Following stenting to the side branch with protrusion into the main vessel, the main stent is implanted, crushing the side branch stent. In the crush technique, the final step of kissing balloon dilatation is essential in terms of significantly reducing the long-term possibility of restenosis at the side branch ostium.33 The three layers of struts in the proximal part of the bifurcation near the side branch ostium provide a complete and firm coverage of the ostium while delivering maximum immunosuppressant effect (in DES). However, the increased rate of stent thrombosis with this technique remains a concern.
The culotte technique34 is suitable for most angles of bifurcation. This technique can be technically difficult and time-consuming. Although it provides complete stent coverage of the bifurcation, the high concentration of metalwork was associated with high rates of thrombosis and restenosis in the setting of BMS. With DES, there has been a resurgence of interest in the culotte technique. Comparing the culotte with the T-stenting technique, Kaplan et al.35 identified a higher residual diameter stenosis of the side branch ostium using the T-stenting technique versus culotte stenting (3.44±7.39% in the culotte group versus 12.55±11.47% in the T-stenting group; p<0.0001).
Simultaneous Kissing Stenting and V-stenting
The SKS technique36 is most suitable for easily assessable bifurcations with narrow bifurcation angles, large and relatively disease-free proximal main vessels and when both branches are of similar diameter. In the V-stenting technique, the proximal ends of both stents are positioned just at the carina of the bifurcation, abutting each other. Both techniques are completed with the kissing balloon inflation. Given the necessary physical conditions, the SKS and V-stenting techniques have rather limited applicability.

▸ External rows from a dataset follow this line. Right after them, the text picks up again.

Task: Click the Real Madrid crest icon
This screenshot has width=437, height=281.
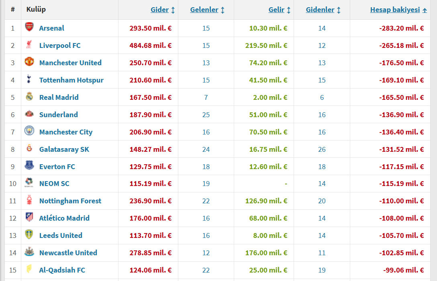Action: (x=29, y=97)
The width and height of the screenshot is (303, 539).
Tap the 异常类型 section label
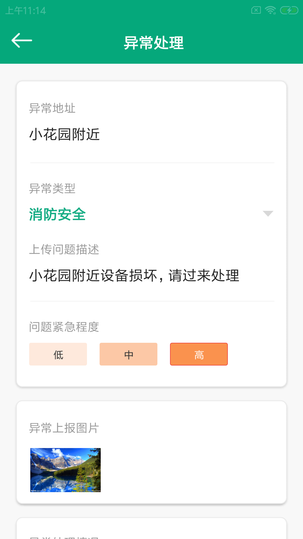(52, 188)

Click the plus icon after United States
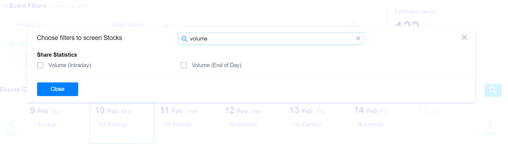pyautogui.click(x=166, y=25)
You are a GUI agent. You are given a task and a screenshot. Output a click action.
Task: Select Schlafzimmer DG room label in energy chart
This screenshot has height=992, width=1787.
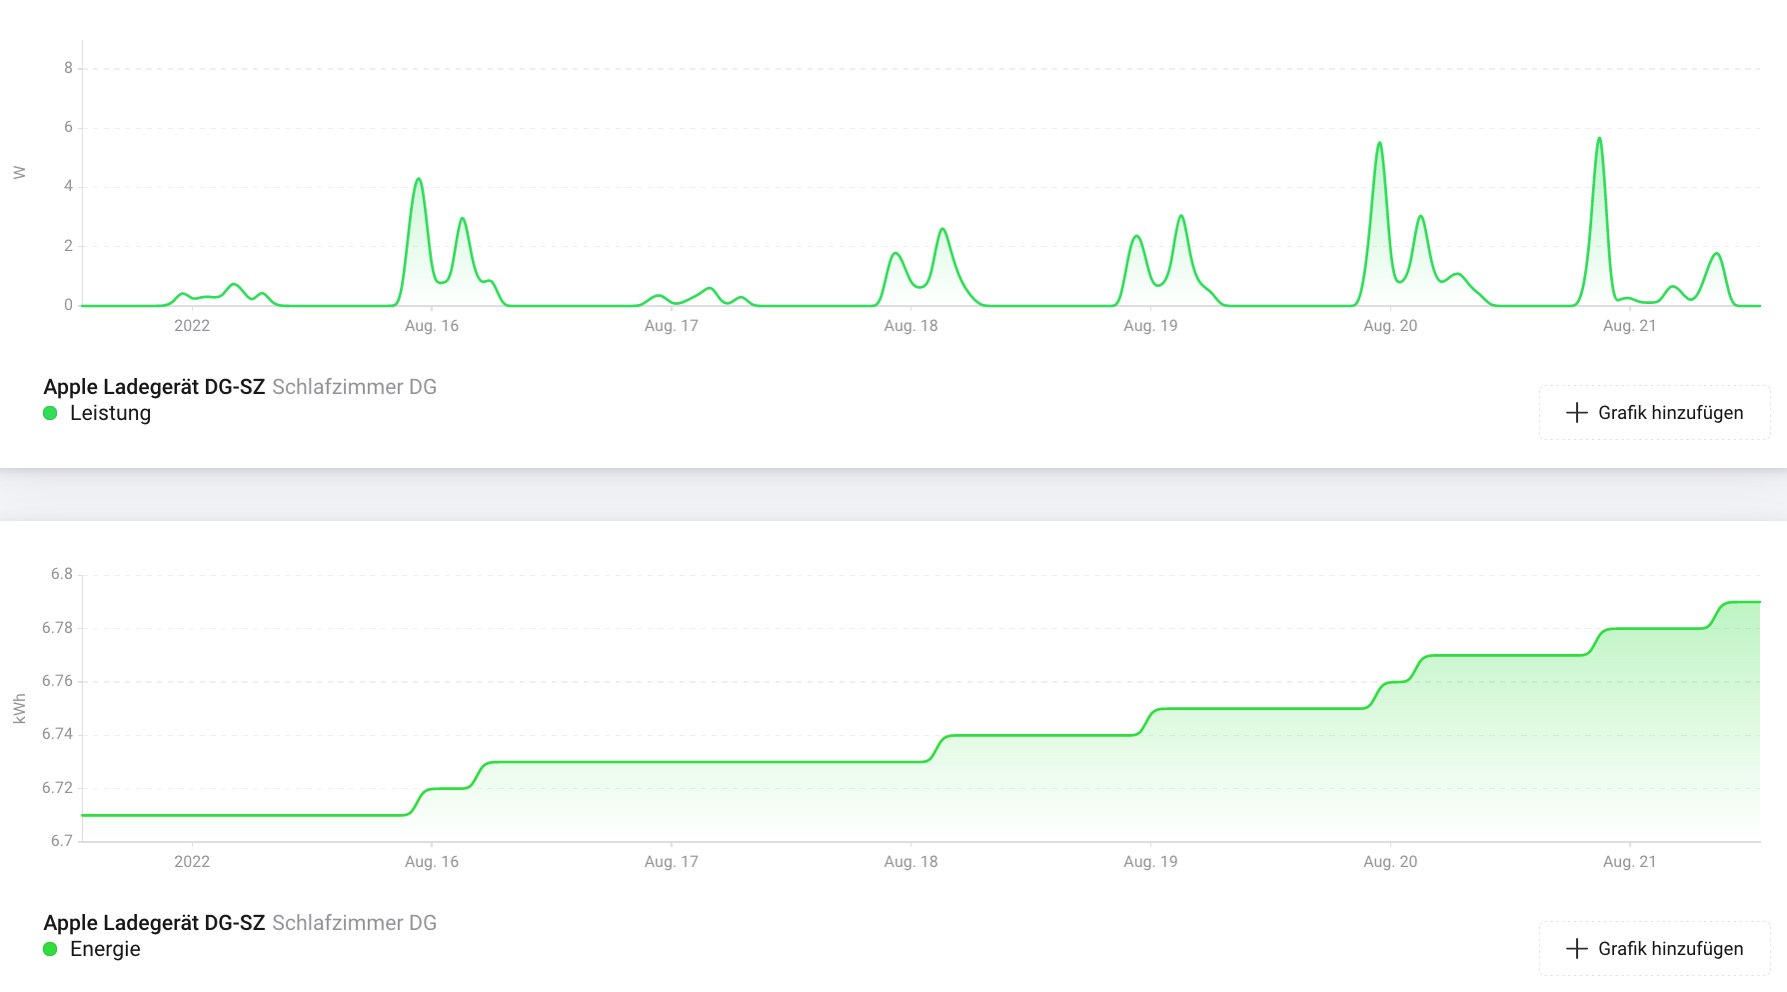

Simple versus Complex Strategies
It is widely accepted that both complete lesion coverage (especially at the side branch ostium) and achieving optimal stent apposition in all stented segments are critical in preventing focal restenosis, particularly at the side branch ostium;37 however, the recently published NORDIC Bifurcation study38 seemed to suggest that simple stenting was superior to complex stenting. This study randomised 413 patients with bifurcation lesions to one of two groups: simple stenting of the main vessel only (n=207) and complex stenting with stents in both the main vessel and the side branch (n=206). Of the latter group, 50% were treated by crush stenting, 21% by culotte stenting and 29% by a variety of techniques (predominantly T-stenting). Overall, only 2.7% of the patients randomised to the main vessel stenting arm received a stent in the side branch. Angiographic results at eight months showed no significant difference between the treatment strategies. Post-procedure minimum lumen diameter was increased in all parts of the bifurcation in the side-branch-stented patients, but this difference did not translate into a lower rate of restenosis at eight months. Two previous randomised studies (using DES) published in 2004 and 200539,40 also failed to demonstrate any significant benefit associated with complex stenting compared with simple stenting. The reasons for this have yet to be elucidated.
As is evident from this short review, recent advances have pushed the frontiers of interventional cardiology further into the realm of complex coronary artery lesion management, once the sole domain of the cardiothoracic surgeon. However, a number of complexities and issues remain unresolved, particularly the long-term safety of DES. With continuous advances in both materials and operator proficiency, exciting times lie ahead for the interventional cardiologist.